## PROBLEM 1
Rewrite the stored data entries as a numbered list, starting with the line containing "You are a computer-use agent. Screen dimensions: 902x755" and continuing through the end of the records, leaving out blank lines.

## GIVEN PASSAGE
========

The cognitive statuses introduced by Gundel et al. (1993) could be thought of as being in part encoded in the grammar, as a set of constraints on certain lexical items, and in part as information processing mechanisms for the benefit of the hearer (e.g. the use of demonstratives to signal topic-shift). Some interesting questions with respect to the use of a particular type of referring expression in a given discourse are concerned with reference continuation once the referent has been introduced. Is the type of referring expression used by a speaker more than just a backward-looking mechanism into the discourse status and activation level of its associated referent? Are types of referring expressions forward-looking as well, indicating how a referent will be continued in the discourse? That is, given a discourse with several (competing) referents, how do speakers introduce and continue talking about them? The next Sections are dedicated to the discussion of different models of referential management in terms of activation, topicality and expectancy that offer partial answers to these questions. The common denominator of these models on reference tracking is that a referent’s history (i.e. its discourse status according to Prince (1992)) in terms of a set of multiple factors associated with it, affects its current discourse status.

2.2 Accessibility as activation

Assuming that the process of referring is dynamic, constantly changing, and that referents are more or less accessible as the discourse unfolds, different theories of accessibility or salience emerged, as an attempt to capture the correlation between a particular type of referring expression and the discourse features the referent associated with it encodes. In verbal communication, participants keep mental representations of the entities introduced in the discourse (Bransford et al. 1972, Clark and Haviland 1977). These mental representations help discourse participants organize the information at hand by keeping track of the information that was already mentioned and linking the new information to the already established discourse model. Important to note is the fact that it is information that is more or less accessible at a given point in time and not the referring expression per se. In such frameworks, where accessibility is regarded as a gradient category rather than a categorical one, a discourse referent can be more or less accessible. The basic idea behind these approaches is that referring expressions are used to introduce and continue reference to entities with particular referential properties, but also with discourse properties such as an activation level that impacts their accessibility for reference with subsequent anaphoric expressions. Returning now to the difference between definite and indefinite noun phrases, the aforementioned approaches predict that a salient, accessible or activated referent will be introduced by means of a definite noun phrase, whereas non-accessible, non-salient and non-activated referents will be introduced with an indefinite noun phrase.

========

## PROBLEM 2
Answer these questions about the passage on referring expressions:
(a) Who introduced the cognitive statuses mentioned at the start?
(b) Which works are cited for the claim that participants in verbal communication keep mental representations of the entities introduced in the discourse?
(c) What kind of noun phrase do the approaches predict will introduce non-accessible, non-salient and non-activated referents?

[Stored data entries]
========

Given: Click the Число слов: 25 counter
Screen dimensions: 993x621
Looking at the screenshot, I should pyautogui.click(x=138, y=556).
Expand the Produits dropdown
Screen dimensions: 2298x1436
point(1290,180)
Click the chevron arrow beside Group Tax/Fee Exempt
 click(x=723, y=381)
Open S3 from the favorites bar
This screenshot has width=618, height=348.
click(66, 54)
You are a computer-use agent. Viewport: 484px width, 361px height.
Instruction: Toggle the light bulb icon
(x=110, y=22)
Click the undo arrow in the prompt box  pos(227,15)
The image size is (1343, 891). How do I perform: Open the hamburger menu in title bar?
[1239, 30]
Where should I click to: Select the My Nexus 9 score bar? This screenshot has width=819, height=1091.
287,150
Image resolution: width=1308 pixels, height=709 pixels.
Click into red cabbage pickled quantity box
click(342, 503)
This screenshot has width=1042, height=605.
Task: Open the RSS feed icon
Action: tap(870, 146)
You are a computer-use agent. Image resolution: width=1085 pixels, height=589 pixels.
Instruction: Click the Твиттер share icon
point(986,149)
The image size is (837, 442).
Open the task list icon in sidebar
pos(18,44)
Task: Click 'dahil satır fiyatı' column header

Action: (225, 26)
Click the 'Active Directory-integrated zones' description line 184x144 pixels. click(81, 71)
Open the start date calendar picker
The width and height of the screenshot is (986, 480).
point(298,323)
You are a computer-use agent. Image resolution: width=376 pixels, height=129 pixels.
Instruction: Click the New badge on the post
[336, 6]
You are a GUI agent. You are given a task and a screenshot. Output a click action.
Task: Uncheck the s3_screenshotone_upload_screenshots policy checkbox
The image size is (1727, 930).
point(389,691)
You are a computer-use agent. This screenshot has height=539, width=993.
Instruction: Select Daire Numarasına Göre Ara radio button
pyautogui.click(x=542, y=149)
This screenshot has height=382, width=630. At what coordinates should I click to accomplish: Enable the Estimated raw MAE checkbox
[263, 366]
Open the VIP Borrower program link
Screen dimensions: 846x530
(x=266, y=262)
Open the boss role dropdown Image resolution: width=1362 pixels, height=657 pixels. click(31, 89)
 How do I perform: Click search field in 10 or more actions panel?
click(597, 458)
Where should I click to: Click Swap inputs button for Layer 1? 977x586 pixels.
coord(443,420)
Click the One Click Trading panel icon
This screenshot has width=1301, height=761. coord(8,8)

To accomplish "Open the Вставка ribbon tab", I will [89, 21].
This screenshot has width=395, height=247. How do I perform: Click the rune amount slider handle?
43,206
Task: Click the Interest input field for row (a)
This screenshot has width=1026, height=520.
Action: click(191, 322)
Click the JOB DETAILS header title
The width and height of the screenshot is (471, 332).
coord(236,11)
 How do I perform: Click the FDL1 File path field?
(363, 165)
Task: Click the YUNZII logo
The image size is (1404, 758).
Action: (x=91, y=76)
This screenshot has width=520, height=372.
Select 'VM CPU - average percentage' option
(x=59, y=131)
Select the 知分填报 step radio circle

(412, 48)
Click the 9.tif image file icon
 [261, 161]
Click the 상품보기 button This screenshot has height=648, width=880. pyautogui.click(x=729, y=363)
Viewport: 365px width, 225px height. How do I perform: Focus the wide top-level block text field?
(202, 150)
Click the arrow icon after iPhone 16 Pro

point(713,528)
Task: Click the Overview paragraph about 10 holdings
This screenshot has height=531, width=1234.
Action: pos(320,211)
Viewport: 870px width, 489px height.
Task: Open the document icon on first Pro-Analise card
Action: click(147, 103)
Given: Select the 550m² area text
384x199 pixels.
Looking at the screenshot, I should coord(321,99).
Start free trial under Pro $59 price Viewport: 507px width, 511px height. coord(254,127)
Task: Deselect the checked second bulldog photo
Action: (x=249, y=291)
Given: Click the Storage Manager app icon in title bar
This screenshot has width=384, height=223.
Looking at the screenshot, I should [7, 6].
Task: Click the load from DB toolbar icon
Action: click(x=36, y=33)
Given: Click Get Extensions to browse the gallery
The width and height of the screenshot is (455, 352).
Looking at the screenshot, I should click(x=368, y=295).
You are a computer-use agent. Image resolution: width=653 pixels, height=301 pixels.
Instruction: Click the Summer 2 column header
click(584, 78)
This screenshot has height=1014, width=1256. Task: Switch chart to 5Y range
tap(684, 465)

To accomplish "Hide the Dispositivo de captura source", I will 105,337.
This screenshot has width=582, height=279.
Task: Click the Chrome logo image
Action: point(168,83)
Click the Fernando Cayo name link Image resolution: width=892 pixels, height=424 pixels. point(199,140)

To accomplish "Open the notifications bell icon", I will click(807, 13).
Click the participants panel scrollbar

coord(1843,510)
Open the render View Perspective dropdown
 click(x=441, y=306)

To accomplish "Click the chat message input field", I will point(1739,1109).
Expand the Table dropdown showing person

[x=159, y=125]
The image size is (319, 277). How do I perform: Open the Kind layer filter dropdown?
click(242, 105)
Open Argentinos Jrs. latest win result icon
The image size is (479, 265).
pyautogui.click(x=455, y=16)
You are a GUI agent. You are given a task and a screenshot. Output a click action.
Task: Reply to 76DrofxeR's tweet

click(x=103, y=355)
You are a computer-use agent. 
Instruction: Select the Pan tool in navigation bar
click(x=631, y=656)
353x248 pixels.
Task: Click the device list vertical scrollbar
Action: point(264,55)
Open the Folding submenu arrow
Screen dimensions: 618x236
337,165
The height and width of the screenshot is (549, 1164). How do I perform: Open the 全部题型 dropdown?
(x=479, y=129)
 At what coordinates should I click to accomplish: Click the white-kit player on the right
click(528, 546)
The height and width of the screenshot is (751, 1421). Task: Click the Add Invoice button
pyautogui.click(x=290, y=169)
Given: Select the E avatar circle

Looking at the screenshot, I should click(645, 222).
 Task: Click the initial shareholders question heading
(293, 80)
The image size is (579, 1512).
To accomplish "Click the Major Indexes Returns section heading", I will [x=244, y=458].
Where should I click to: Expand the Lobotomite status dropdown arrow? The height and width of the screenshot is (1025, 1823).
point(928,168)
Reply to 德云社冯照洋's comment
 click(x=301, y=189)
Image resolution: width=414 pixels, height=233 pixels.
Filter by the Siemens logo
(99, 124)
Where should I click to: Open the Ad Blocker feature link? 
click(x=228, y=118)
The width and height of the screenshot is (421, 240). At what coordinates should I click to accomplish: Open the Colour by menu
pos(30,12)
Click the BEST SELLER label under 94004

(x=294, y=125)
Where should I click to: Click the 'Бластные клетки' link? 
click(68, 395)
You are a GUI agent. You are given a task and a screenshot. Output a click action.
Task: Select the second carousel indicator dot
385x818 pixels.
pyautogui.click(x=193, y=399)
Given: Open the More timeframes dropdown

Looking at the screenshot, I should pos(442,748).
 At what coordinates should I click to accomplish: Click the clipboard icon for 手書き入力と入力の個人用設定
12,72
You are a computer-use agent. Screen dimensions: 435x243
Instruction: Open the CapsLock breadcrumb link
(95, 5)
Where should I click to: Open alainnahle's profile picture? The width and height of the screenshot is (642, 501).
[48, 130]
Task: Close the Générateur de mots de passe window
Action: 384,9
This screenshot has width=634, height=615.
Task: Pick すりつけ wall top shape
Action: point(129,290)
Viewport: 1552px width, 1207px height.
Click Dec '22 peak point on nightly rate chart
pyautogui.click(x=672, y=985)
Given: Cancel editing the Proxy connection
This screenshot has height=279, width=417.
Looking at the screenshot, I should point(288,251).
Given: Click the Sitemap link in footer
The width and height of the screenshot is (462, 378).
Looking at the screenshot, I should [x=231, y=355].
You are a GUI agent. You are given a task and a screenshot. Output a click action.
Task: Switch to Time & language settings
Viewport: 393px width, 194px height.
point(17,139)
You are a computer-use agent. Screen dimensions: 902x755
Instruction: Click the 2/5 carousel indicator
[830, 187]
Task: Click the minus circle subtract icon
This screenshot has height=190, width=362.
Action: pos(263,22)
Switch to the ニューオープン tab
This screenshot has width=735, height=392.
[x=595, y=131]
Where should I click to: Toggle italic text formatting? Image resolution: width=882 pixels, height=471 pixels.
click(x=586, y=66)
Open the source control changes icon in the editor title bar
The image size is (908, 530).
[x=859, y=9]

========

## COMPLETE ANSWER 1
1. You are a computer-use agent. Screen dimensions: 902x755
2. Instruction: Click the 2/5 carousel indicator
3. [830, 187]
4. Task: Click the minus circle subtract icon
5. This screenshot has height=190, width=362.
6. Action: pos(263,22)
7. Switch to the ニューオープン tab
8. This screenshot has width=735, height=392.
9. [x=595, y=131]
10. Where should I click to: Toggle italic text formatting? Image resolution: width=882 pixels, height=471 pixels.
11. click(x=586, y=66)
12. Open the source control changes icon in the editor title bar
13. The image size is (908, 530).
14. [x=859, y=9]

## COMPLETE ANSWER 2
(a) Gundel et al. (1993)
(b) Bransford et al. 1972 and Clark and Haviland 1977
(c) An indefinite noun phrase